William Penne was the grandson of David & Sybil Penne whose pearls, a gift from Henry VIII, featured in the previous article. William grew up in Elizabeth’s reign and would have been 21 at the time of the Spanish Armada. We saw in a previous article (No 5) that his father, John, was only a year younger than the Queen and had probably played with her as a child. Despite Catholic sympathies, he had been appointed her Escheator for the county and profited considerably from it.
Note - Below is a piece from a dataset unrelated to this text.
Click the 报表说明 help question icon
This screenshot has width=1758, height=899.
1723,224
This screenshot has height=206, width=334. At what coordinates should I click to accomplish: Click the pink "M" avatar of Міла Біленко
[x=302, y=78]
Both John and his wife were listed as absentees from the church in 1584 at a time of compulsory church attendance even though he was patron of the living and lay rector. His wife seems to have been a more fervent believer and was called to account again the next year. She and a Thomas Penn – one of John’s younger brothers was called Thomas, who was warned in his father’s will to reform his lewd manners – are amongst those on a list drawn up by the Sheriff of Bucks who agreed to pay an annual fine towards the cost of providing horses for the Queen’s service in Penn in return for exemption from penalties.  At about this time a Brother Thomas Penn appears in the records of the Jesuits so Thomas may have swung full circle. The struggle with Spain made it a dangerous time for Catholics and the Lord of Segraves Manor in Penn was imprisoned in 1587 for aiding and sheltering priests and two years later another of the county’s gentry was executed for the same offence.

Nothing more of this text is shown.